Designer Jonathan Cohen embraced the environmental properties of Econyl nylon to create his Fall/Winter 2020 capsule collection.

Shown at New York Fashion Week, the collection is meant to promote and symbolize zero-waste design and is an expression of integrating the beauty of nature with premium fashion.

“We believe it is vital for designers to take responsibility for the waste they produce,” Cohen said. “Designing with Econyl yarn has given me the opportunity to get creative and reinvent waste into vibrant, one-of-a-kind pieces that amalgamate the essences of nature with the Jonathan Cohen woman.”
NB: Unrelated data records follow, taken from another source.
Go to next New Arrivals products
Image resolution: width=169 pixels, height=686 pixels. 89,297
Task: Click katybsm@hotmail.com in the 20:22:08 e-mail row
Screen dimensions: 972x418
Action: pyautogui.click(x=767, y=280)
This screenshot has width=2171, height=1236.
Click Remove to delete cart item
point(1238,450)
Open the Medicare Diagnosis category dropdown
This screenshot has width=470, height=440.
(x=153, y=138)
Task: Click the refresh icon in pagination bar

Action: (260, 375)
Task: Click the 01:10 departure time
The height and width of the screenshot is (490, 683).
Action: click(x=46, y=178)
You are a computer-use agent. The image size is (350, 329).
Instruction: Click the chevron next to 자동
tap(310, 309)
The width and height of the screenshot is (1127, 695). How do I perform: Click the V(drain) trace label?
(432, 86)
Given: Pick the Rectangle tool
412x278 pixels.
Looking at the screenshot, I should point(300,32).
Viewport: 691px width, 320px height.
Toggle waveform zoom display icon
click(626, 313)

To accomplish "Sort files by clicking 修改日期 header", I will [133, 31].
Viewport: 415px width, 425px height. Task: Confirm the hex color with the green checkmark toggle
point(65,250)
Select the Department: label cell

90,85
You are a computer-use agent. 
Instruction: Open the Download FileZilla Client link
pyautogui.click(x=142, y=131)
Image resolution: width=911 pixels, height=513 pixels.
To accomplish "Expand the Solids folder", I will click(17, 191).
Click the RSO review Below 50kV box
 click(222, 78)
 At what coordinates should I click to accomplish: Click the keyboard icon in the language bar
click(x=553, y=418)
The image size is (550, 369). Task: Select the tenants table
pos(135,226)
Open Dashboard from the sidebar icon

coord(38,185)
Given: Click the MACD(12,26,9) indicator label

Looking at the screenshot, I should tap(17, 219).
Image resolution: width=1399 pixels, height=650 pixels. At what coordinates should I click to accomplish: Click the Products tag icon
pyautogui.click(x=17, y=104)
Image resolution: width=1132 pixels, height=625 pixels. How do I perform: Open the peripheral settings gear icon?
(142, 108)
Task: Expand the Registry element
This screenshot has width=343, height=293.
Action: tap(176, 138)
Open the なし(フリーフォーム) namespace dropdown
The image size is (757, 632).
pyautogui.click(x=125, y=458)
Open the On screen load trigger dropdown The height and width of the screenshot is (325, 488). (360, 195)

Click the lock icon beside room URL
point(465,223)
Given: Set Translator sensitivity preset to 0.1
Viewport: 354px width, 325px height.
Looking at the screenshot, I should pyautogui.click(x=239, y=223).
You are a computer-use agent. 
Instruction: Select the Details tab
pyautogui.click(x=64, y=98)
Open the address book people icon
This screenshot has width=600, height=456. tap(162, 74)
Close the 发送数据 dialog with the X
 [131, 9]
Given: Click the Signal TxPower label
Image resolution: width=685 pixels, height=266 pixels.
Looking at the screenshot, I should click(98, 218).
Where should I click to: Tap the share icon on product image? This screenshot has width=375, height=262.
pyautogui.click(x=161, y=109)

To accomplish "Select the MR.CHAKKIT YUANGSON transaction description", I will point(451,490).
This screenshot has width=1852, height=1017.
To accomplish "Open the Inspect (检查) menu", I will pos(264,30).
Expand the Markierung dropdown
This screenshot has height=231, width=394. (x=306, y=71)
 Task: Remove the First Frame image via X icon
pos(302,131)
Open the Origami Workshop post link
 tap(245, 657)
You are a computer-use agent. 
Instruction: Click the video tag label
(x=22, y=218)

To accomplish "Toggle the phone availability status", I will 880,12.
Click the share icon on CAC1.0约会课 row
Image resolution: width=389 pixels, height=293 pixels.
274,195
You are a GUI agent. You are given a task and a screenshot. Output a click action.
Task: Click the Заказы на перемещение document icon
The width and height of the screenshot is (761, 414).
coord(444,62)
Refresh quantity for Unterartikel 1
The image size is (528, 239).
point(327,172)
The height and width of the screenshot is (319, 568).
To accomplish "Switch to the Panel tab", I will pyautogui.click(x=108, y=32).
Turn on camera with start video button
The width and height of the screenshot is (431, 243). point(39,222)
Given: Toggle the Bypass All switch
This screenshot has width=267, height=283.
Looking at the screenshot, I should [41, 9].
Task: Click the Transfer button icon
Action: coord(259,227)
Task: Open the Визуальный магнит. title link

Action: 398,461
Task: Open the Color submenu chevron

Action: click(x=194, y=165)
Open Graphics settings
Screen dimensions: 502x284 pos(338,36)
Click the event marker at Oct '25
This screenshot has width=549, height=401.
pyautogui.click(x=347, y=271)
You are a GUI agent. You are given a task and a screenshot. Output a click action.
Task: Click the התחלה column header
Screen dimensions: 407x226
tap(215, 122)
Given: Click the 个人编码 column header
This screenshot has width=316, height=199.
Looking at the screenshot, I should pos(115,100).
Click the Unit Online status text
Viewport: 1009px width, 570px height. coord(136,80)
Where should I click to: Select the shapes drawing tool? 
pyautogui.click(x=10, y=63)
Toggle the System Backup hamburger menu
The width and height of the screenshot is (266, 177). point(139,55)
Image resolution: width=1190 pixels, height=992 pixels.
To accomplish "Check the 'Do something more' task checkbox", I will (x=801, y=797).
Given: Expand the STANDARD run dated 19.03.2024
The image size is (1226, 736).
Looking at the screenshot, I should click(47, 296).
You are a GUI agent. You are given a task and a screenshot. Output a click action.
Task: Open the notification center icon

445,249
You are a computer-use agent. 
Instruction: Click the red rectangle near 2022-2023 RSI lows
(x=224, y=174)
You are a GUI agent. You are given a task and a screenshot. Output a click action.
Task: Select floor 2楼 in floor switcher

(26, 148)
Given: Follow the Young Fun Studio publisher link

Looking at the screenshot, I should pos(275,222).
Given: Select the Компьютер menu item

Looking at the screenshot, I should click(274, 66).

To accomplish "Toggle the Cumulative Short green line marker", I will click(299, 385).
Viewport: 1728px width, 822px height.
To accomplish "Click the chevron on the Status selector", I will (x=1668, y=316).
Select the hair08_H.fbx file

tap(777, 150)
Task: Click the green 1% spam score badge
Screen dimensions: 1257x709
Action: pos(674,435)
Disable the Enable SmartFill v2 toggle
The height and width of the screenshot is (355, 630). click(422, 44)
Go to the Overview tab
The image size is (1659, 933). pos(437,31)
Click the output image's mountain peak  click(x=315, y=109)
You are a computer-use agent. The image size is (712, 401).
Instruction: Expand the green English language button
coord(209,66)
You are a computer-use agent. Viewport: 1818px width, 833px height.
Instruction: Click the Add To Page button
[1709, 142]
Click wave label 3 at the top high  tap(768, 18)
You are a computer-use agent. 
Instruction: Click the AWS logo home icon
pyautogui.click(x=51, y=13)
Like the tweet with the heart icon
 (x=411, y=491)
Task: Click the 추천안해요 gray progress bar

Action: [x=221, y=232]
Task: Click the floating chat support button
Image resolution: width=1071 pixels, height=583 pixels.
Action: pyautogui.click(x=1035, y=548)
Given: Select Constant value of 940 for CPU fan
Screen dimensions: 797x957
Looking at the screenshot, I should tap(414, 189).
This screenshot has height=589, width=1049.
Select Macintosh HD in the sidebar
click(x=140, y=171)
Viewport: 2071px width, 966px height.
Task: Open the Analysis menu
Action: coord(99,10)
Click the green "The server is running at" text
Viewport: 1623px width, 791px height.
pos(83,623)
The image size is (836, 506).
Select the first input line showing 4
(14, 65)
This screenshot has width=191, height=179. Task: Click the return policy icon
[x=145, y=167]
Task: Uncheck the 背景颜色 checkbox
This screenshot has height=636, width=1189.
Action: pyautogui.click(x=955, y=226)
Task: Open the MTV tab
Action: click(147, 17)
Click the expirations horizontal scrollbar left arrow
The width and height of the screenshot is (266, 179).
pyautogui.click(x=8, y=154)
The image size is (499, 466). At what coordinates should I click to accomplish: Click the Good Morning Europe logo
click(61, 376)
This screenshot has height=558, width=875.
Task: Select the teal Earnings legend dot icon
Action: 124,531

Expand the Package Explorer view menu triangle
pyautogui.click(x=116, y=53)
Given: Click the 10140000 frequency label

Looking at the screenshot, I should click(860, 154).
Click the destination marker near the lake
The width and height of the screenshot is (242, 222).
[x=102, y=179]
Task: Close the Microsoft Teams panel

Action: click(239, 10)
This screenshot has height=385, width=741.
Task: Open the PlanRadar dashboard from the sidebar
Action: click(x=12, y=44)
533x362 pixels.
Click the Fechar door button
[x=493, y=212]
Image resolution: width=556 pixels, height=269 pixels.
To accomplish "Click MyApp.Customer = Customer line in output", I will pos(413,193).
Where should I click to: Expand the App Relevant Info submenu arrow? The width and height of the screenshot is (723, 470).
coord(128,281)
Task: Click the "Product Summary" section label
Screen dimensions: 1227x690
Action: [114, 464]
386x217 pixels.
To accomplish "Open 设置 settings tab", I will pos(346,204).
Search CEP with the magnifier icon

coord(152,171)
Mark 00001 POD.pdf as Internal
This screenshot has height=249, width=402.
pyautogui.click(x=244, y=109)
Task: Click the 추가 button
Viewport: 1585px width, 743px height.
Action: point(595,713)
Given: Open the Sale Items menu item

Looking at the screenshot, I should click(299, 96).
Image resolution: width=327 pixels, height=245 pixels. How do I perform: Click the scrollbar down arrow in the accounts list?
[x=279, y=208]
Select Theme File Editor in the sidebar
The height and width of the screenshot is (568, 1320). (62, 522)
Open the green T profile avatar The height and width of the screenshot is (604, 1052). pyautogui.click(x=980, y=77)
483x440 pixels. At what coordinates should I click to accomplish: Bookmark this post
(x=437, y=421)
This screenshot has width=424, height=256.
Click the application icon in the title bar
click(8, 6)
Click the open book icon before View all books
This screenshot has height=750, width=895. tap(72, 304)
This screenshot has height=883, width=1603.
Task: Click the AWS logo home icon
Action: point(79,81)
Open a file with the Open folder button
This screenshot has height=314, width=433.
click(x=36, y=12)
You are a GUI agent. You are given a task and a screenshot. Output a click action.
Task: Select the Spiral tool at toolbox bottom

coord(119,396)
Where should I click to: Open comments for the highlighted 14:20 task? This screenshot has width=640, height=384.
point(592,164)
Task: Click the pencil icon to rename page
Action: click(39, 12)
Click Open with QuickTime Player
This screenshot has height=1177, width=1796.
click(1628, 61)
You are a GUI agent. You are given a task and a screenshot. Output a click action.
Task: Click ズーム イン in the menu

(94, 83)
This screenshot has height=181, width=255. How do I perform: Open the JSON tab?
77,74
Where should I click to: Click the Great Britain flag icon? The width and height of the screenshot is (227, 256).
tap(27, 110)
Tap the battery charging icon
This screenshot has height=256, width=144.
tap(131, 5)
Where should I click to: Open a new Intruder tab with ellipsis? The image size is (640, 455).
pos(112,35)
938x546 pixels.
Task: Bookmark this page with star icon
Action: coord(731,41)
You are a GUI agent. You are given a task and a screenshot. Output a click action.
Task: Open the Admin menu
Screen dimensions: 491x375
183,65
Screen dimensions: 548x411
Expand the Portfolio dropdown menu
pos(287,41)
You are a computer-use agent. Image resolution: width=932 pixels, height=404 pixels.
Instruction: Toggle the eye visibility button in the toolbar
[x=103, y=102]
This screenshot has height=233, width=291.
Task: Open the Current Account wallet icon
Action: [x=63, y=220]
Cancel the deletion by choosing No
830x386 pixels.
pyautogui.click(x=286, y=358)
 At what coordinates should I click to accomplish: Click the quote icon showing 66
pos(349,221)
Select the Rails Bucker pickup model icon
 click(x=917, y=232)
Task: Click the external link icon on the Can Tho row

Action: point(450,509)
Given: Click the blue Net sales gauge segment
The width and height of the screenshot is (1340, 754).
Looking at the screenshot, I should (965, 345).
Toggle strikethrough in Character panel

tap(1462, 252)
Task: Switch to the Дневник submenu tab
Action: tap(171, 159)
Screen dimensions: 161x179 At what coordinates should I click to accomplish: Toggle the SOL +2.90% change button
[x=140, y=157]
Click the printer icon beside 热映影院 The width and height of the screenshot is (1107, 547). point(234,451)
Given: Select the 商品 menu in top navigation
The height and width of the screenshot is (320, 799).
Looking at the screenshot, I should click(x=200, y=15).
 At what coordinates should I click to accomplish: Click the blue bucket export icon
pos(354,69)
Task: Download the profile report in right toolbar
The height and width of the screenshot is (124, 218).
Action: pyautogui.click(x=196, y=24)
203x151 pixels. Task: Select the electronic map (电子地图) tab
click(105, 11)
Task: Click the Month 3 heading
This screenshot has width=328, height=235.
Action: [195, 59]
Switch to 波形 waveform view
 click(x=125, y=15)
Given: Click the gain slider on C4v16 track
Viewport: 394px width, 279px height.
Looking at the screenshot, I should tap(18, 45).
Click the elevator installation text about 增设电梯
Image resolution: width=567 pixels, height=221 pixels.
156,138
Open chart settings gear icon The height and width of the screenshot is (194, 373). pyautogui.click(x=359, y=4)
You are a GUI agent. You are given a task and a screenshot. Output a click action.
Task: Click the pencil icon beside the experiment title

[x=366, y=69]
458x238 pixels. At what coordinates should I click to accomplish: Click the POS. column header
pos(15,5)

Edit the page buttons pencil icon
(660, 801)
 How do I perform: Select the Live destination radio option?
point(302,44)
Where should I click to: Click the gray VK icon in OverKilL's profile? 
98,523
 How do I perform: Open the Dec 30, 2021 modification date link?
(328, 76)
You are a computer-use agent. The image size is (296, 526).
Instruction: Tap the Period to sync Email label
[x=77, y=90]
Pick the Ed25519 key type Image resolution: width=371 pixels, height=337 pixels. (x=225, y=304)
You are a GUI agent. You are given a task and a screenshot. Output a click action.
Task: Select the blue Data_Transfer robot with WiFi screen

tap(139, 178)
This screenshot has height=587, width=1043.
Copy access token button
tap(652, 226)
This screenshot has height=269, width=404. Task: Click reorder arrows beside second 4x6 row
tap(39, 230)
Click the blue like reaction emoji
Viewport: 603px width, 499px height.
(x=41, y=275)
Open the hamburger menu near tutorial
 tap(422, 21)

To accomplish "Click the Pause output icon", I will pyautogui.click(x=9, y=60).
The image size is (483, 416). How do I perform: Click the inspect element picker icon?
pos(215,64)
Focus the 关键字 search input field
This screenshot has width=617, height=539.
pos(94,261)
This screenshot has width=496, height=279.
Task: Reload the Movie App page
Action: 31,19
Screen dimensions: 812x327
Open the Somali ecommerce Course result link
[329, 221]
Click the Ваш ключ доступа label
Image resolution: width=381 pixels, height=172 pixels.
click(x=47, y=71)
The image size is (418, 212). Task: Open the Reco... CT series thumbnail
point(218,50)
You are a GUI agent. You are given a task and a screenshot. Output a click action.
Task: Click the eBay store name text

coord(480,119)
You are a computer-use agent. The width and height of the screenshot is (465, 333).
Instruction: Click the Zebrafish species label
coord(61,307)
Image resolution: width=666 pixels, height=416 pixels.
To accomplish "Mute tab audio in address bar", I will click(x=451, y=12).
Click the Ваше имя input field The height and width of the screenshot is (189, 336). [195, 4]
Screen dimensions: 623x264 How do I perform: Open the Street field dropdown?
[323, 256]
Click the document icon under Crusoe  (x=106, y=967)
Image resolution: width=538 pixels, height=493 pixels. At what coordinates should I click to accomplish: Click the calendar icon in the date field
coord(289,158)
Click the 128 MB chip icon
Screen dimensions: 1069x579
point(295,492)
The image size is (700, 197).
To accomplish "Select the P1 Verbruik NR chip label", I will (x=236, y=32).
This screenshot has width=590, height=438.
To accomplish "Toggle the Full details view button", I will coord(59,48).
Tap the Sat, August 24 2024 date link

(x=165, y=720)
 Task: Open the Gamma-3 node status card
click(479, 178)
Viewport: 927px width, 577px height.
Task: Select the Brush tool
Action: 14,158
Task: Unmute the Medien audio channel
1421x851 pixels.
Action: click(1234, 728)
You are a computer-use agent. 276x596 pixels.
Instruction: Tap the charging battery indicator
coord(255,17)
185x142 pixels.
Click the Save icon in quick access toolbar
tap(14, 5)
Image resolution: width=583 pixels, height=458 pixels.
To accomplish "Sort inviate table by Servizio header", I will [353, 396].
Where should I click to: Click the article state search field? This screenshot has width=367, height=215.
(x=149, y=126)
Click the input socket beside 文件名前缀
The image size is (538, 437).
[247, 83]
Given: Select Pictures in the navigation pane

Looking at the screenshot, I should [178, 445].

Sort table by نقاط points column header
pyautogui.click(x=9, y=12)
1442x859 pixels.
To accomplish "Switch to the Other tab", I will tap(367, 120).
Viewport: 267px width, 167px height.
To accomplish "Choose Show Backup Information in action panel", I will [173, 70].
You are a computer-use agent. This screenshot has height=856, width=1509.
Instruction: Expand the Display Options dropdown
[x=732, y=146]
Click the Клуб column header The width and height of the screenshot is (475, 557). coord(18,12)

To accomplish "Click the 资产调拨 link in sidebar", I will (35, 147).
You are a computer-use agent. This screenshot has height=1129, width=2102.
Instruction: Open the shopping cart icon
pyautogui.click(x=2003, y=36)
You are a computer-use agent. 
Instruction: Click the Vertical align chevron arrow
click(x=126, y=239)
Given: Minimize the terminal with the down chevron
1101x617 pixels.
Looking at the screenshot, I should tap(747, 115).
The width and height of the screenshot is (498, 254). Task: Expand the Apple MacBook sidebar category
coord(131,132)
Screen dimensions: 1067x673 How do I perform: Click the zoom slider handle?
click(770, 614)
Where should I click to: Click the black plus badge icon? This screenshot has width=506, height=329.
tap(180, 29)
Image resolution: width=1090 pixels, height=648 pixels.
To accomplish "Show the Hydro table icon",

Cohen drew inspiration from the aesthetic qualities of Econyl yarn to create 10 styles, including a royal blue ruched pencil skirt and a puff-sleeve black midi dress. The use of Econyl yarn throughout the collection signifies a progression for the brand in advancing its commitment to taking responsibility for its material impact.

“The abundance of waste in our landfills and oceans is harming our environment,” said Giulio Bonazzi, president and CEO of Aquafil, which makes Econyl nylon. “By turning waste into high-quality, regenerable fibers, Econyl regenerated nylon helps leaders in the fashion industry create beautiful textiles without depleting scarce resources.”

Econyl yarn helps divert global waste such as fishnets, carpets, textile scraps and industrial plastic from landfills and oceans. More than 1,000 brands use it to produce a wide range of textile products, such as sportswear, swimwear, bags, eyewear and carpets.

Cohen and business partner Sarah Leff launched the Jonathan Cohen brand in 2011. Pushing their creative approach further, the brand started to focus on zero-waste design to address the urgent need for sustainability in fashion.

In October, as part of a campaign to protect the Cocos Island UNESCO World Heritage Site, Sea Shepherd Conservation Society partnered with Costa Rica’s Ministry of Environment to collect and transport 34 tons of marine pollution, illegal shark finning long lines and other confiscated fishing gear, which had been accumulating on the remote volcanic island of Cocos for more than 25 years.

For the one-time project, Sea Shepherd Conservation Society removed more than 1,700 miles of nylon monofilament fishing line from Cocos Island and shipped it to Aquafil to be transformed into Econyl regenerated nylon.